American water polo player (born 1945)

Russell Irving "Russ" Webb (born June 1, 1945) is a retired water polo player from the United States who competed for the University of California Los Angeles. He played in two consecutive Summer Olympics for his native country, starting with the 1968 Mexico Olympics, where the U.S. team placed fifth. Managed by Olympic Coach Monte Nitzkowski, Webb won a bronze medal with the Men's National Team at the 1972 Summer Olympics in Munich, West Germany, the first since 1932. After graduating from the UCLA School of Dentistry, he had a career in Dentistry.

Russell Webb was born June 1, 1945, to Mr. and Mrs. Irving Webb in Los Angeles, California, and attended Fullerton High School where he competed in water polo from around 1960–1963. In a rare distinction at age 15, in July 1960, Russell qualified as an Eagle Scout for Boy Scout Troop 99 in July, 1960 while living in Yorba Linda, California in greater Los Angeles.
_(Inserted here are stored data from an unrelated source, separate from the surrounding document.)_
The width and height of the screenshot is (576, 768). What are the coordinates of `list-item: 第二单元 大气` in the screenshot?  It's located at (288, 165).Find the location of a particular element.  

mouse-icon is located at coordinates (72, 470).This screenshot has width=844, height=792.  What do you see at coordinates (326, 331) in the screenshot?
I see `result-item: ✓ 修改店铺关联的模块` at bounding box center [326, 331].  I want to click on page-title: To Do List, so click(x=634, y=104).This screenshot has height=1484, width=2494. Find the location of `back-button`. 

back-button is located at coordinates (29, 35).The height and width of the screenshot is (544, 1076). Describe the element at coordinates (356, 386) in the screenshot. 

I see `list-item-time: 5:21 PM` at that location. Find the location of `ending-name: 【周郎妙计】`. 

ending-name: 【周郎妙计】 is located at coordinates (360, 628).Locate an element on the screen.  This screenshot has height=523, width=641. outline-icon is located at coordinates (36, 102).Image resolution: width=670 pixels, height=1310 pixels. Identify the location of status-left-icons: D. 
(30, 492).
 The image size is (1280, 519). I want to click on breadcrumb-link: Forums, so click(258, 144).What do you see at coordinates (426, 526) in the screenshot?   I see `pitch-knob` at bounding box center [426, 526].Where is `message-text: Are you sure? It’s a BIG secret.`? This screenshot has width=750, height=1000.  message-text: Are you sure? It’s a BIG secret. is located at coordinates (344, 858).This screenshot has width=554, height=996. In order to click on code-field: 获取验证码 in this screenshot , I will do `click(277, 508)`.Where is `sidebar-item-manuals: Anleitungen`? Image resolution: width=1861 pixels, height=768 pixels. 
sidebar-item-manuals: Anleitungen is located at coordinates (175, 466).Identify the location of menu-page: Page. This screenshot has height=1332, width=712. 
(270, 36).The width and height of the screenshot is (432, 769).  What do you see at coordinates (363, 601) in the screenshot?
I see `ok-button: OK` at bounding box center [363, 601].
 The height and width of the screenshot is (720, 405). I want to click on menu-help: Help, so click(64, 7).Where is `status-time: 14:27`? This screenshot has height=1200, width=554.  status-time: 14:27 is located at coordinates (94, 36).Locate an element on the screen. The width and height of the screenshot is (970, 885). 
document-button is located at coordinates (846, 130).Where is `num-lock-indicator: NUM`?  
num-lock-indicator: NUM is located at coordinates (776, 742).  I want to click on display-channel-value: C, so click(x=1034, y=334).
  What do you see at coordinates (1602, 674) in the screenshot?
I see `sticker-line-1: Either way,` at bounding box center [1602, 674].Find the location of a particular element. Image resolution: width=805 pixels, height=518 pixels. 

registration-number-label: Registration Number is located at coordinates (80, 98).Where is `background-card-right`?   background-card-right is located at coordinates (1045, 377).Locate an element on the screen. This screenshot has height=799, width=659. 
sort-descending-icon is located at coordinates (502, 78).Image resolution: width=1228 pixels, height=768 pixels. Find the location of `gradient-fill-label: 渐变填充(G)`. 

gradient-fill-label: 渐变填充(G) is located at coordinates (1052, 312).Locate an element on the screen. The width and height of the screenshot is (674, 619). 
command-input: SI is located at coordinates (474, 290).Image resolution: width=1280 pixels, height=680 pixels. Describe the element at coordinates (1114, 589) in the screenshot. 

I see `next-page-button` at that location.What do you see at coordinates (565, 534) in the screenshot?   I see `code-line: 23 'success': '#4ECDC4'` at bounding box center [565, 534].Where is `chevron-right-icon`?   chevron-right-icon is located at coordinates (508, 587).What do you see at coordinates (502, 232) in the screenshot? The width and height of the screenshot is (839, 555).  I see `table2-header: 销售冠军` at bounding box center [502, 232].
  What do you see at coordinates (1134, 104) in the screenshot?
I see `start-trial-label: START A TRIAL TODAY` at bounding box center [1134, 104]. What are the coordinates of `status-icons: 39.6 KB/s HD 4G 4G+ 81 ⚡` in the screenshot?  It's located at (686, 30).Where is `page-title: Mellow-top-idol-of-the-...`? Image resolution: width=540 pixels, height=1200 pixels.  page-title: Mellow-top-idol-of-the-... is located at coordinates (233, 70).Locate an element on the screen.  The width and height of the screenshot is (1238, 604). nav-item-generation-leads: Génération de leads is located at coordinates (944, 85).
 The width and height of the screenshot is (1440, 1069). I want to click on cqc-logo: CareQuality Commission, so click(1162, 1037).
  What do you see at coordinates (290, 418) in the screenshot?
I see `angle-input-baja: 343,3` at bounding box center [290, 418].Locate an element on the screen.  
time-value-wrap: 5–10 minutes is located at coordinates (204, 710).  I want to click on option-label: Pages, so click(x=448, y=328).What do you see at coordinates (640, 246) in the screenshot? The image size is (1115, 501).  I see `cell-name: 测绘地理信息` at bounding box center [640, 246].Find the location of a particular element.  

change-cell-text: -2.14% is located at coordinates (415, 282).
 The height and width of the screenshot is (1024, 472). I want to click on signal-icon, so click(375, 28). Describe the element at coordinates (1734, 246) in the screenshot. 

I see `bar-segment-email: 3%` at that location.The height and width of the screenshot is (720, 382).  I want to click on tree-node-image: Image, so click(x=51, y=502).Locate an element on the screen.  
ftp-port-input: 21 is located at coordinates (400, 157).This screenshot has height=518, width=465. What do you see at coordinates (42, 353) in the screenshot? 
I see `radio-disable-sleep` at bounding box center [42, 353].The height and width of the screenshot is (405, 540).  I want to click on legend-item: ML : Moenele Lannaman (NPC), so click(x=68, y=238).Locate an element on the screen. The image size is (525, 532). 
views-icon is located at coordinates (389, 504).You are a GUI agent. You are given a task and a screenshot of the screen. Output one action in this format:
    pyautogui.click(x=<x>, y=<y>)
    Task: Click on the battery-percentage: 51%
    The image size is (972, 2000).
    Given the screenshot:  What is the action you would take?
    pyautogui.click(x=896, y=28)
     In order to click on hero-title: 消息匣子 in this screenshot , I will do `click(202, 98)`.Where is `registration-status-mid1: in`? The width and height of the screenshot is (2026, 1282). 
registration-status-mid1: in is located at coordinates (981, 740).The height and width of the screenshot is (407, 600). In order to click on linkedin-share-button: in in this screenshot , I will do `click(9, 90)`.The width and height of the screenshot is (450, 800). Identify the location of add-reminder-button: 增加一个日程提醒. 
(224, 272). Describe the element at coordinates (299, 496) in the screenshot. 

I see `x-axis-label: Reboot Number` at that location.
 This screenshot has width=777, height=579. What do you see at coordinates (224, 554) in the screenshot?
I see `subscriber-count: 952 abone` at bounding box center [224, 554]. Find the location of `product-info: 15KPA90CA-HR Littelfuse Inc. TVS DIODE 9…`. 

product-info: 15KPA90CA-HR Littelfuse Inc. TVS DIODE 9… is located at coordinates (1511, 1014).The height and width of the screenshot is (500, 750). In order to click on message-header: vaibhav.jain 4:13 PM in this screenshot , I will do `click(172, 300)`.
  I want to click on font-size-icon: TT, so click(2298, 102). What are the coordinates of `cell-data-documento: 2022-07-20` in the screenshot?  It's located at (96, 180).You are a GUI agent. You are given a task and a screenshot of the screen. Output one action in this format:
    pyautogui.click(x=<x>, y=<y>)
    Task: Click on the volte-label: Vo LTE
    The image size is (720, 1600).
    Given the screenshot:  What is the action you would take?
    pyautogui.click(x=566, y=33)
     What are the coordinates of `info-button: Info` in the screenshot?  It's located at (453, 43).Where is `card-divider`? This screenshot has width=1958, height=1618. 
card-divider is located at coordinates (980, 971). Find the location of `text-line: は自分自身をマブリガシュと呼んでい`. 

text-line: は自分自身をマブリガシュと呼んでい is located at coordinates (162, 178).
His citation was presented to him by Boy Scout representative Harlan Bassett and signed by President Eisenhower.

Webb excelled on the international stage in swimming prior to receiving recognition as a water polo competitor. At the 1967 Pan-American Games, he captured a silver medal in the 100meter breaststroke and a gold in the medley relay.

== University of California Los Angeles ==
Enrolling in 1963, and graduating in 1968, Webb attended and competed for the University of California Los Angeles, where he was coached and trained by UCLA Head Water polo and swimming coach Bob Horn. A long serving coach, Horn coached men's water polo at UCLA from 1965 to 1991.

At UCLA, for three successive years from 1965 to 1967, Webb played on NCAA Championship water polo Teams which were also PAC-8 conference Champions during the same period. During his collegiate years, Webb received All American honors in three years in both swimming and water polo. He established two records for NCAA competition, and the UCLA water polo teams he played for were undefeated during all four years of his playing tenure. Excelling in swimming, Webb acquired nine medals in Athletic Association of Western Universities (AAWU) Conference Championship competitions, which included seven first place medals.

==Olympics==
===1968 Mexico City Olympics===
Webb competed in the 1968 Mexico City Olympics in water polo where the U.S. team finished fifth overall. Pre-Olympic favorites Yugoslavia took the gold, the Soviet Union took the silver, and Hungary took the bronze.

===1972 Munich bronze medal===
Webb participated in the 1972 Munich Olympics, winning a bronze medal in the Men's water polo Olympic team competition under Head Olympic Coach Monte Nitzkowski and Assistant Coach Art Lambert. The 1972 U.S. men's Olympic water polo team included James Ferguson, Peter Asch, Webb, John Parker, Bruce Bradley, Steven Barnett, Barry Weitzenberg, James Slatton, Gary Sheerer, and Stanley Cole. The U.S. had not stood on the medal podium in water polo since 1932.

===Career===
Webb graduated from the UCLA School of Dentistry, in the greater Los Angeles town of Westwood, and later had a career as a Dentist.

===Honors===
In 1984, Webb became a member of the USA Water Polo Hall of Fame, and was became a member of the UCLA Athletic Hall of Fame in 2002.